Ireland’s London 2012 Olympic captain has somewhat surprisingly made the decision to join the pro ranks.
One of the countries more respected operators in recent times has teamed up with Steven O’Rourke and will embark on a pro career.
Indeed, the Kilkenny favourite will punch for pay as early as October.
O’Neill becomes both a surprise and big name addition to the ever growing pro circuit.
The Paulstown club man was last seen in the ring wearing the vest in the 2017 European Championships and has competed since.

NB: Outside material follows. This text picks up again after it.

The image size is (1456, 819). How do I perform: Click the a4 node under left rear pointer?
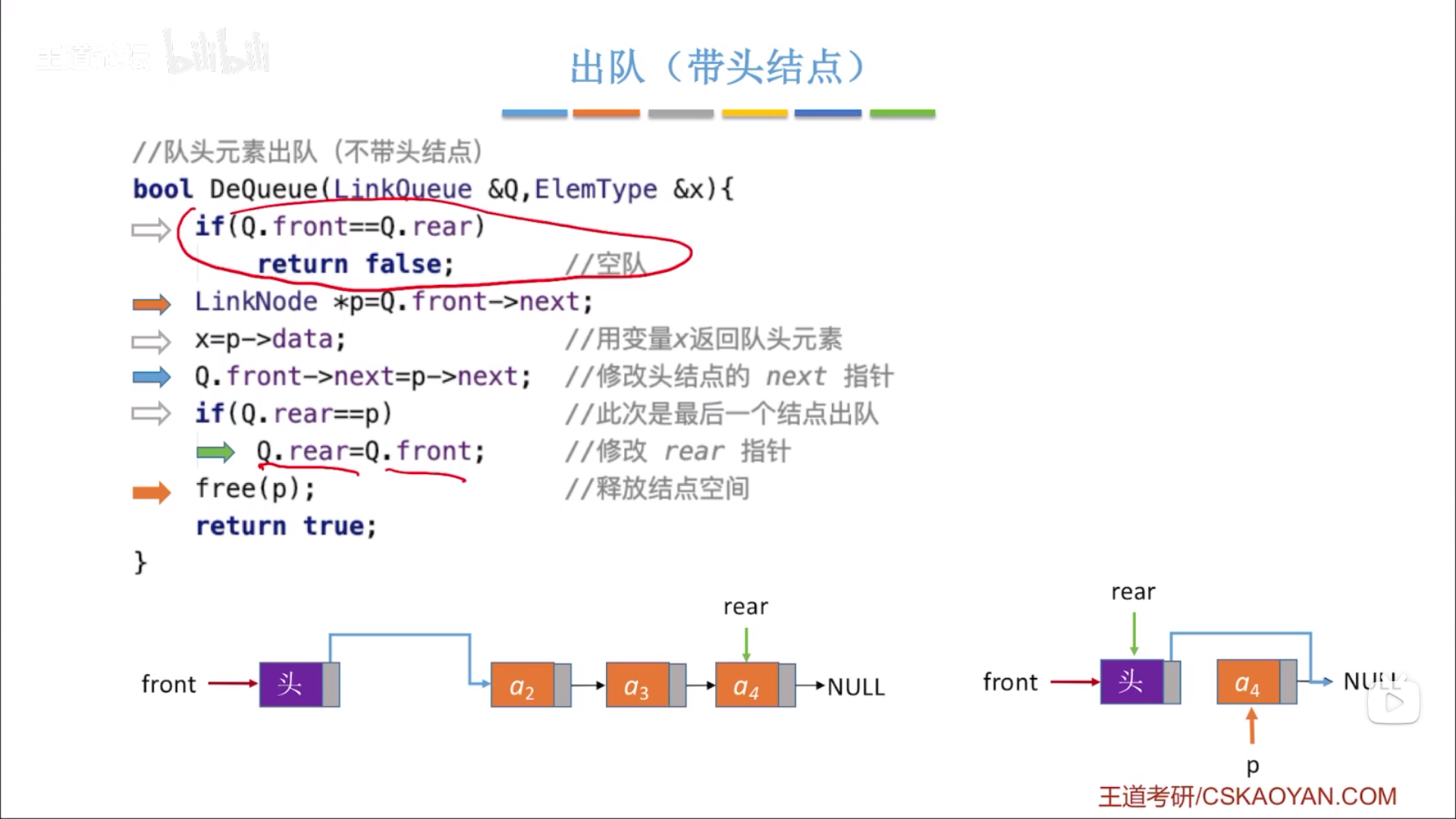click(747, 686)
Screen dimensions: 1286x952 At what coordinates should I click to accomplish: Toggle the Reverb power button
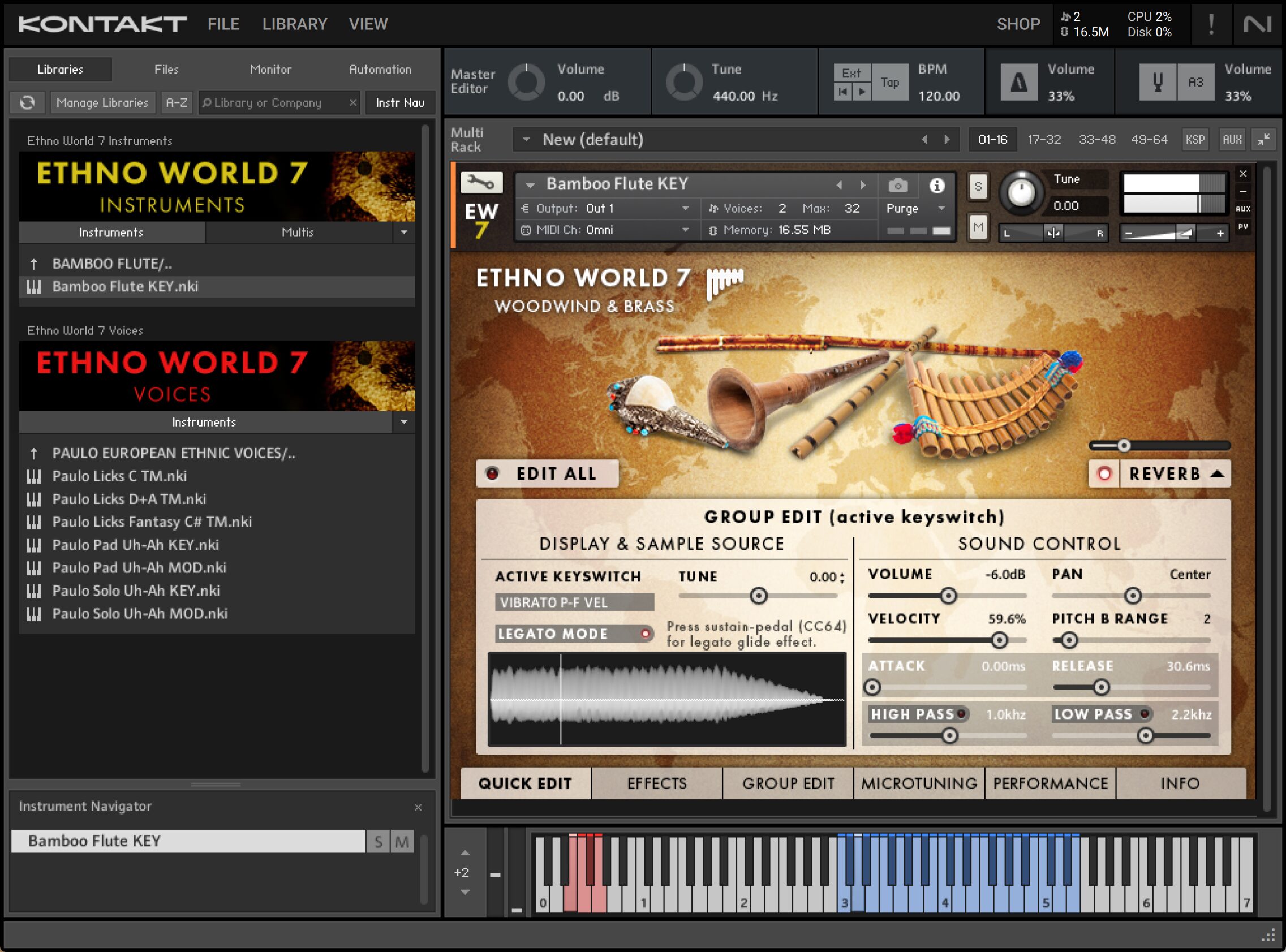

O’Neill’s age was a factor, but his standing as an amateur stalwart and devotee stopped most from predicting any form of pro career. Indeed, the majority predicted his experience, profile, standing and even image made him ideal to get involved in the IABA or even the High Performance unit.
However he has now elected at the age of 33 to turn over.
The decorated amateur has teamed up with Steven O’Rourke, who will train and manage him. He joins the likes of BUI Celtic Champion Victor Rabei, former amateur colleague Tony Browne, heavyweight Paddy Nevin and soon to be debutante Paul McDonnell at St Michael’s Gym Inchicore.
The former middleweight standout is expected to compete at cruiserweight and has yet to team up with a promoter.
As an amateur O’Neill was one of the more recognizable vest wearers. He has success on the international stage winning European Championship silver in 2010 and EU gold and silver as a middle and light heavy in 2009 and 2014 respectively.
The former Kilkenny Under-21 hurler also qualified for the London 2012 Olympics were he captained Team Ireland.
The 33 year old was a winner of four middleweight national titles and two heavyweight crowns.
While the fighter himself will solely be focused on what he can achieve in the ring, some will view his move into paid ranks as a big boost for the image of boxing outside Belfast.
Similar to the likes of Eric Donovan, O’Neill already has a sizable profile and a clean cut image that helps in terms of garnering wider media interest, which is something the sport and other active fighters can benefit from.